The Current Reality For Gen Z
The majority of graduates and early career professionals entering the workforce today belong to Generation Z, those born between 1995 and 2010. Often described as digital natives, this generation has grown up surrounded by smartphones, wifi, social media and rapidly evolving technology. Adapting to new platforms has been part of everyday life for as long as many of them can remember.
As AI begins reshaping work, Gen Z is watching closely.
Erik Brynjolfsson, Director of the Stanford Digital Economy Lab, recently described graduates as "canaries in the coal mine" when it comes to understanding how AI will affect employment. That concern is reflected globally. The World Economic Forum reports that Gen Z makes up the largest share of workers worried about AI affecting their job prospects, with 46% expressing concern.
The warnings are becoming harder to ignore. Dario Amodei, the CEO of US-based AI company Anthropic who powers Claude, has suggested that up to half of entry level white collar jobs could disappear within five years.
Despite this, Gen Z are not slowing down.
This is a generation that grew up watching platforms like Youtube, Instagram and TikTok reshape communication, and today they are entering workplaces where Microsoft Teams, Zoom and Slack are rewriting the rules for how teams collaborate in real time.
Gen Z understand that when technology changes, standing still is rarely an option.
What Young Professionals Are Doing About This
Although the concern is high, so is curiosity. The World Economic Forum found that three in five Gen Z workers are excited about AI’s potential in the workplace.
More importantly, they are already building capability around it. More than half of Gen Z workers say they use AI to solve problems at work, sitting above the global average and ahead of every other generation. A GWI report also found that 49% of Gen Z employees use AI to improve their skills on a regular basis.

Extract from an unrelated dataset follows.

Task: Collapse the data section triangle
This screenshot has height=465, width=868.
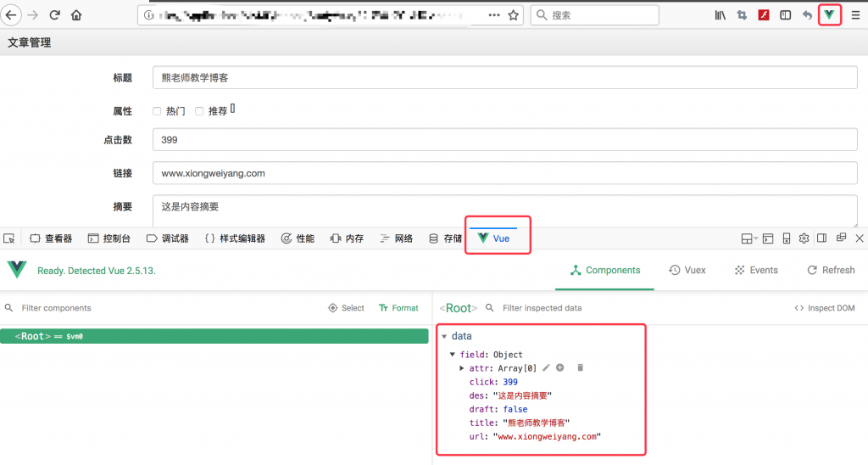Action: point(443,337)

This means AI is not simply helping young professionals complete tasks faster. It is increasingly becoming part of how they teach themselves, sharpen their thinking and stay competitive. Professional learning platforms are seeing the same trend. LinkedIn reports a 92% year on year increase in learning time spent on AI related courses, alongside a 66% increase in AI related conversations on the platform.
Perhaps most importantly, Gen Z is not keeping this capability to themselves. Research from International Workplace Group shows that 59% of Gen Z professionals are actively helping colleagues learn how to use AI tools.

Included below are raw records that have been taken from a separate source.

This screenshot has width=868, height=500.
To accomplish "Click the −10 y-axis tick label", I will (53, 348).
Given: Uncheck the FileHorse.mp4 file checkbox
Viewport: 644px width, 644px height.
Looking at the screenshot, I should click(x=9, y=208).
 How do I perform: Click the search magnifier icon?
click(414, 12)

This points to a broader shift in the workforce. Digital literacy is no longer enough. Digital confidence is becoming one of the most valuable professional capabilities a worker can develop.
The Challenge For Leaders
This leaves leaders facing a bigger strategic question. If AI can already complete much of the work that once sat at the centre of junior roles, what should an entry level role now look like?
With an ageing workforce across many sectors, organisations still need graduates entering teams, learning how the business operates and building towards future leadership. The difference is that the traditional graduate role now needs redesigning.
Refining The Job Description
For many years, graduate roles were built around repetitive work, administrative support and low risk tasks that allowed young professionals to learn while contributing. That logic is changing quickly.
Today’s graduates arrive with strong digital instincts, confidence across platforms and the ability to quickly test new tools. A task that once took days, whether analysing information, building presentations or preparing reports, may now take hours when paired with AI effectively. This changes where their value sits.
Rather than assigning only the tasks that automation has not yet removed, leaders should consider how young professionals can actively help teams work smarter. That may involve trialling emerging tools, improving workflows, testing systems or identifying smarter ways to handle repetitive internal processes. This is where Gen Z’s generational advantage becomes commercially valuable, not as task executors, but as contributors to how work gets redesigned.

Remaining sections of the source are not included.